TASK GOAL:
Reproduce every line of the items below verbatim, character for character.
--- EXTRACTED DATA ---
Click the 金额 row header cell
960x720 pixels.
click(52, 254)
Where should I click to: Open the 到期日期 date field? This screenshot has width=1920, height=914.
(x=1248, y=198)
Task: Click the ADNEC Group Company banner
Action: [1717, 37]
---
RIGHT ANSWER:
Click the 金额 row header cell
960x720 pixels.
click(52, 254)
Where should I click to: Open the 到期日期 date field? This screenshot has width=1920, height=914.
(x=1248, y=198)
Task: Click the ADNEC Group Company banner
Action: [1717, 37]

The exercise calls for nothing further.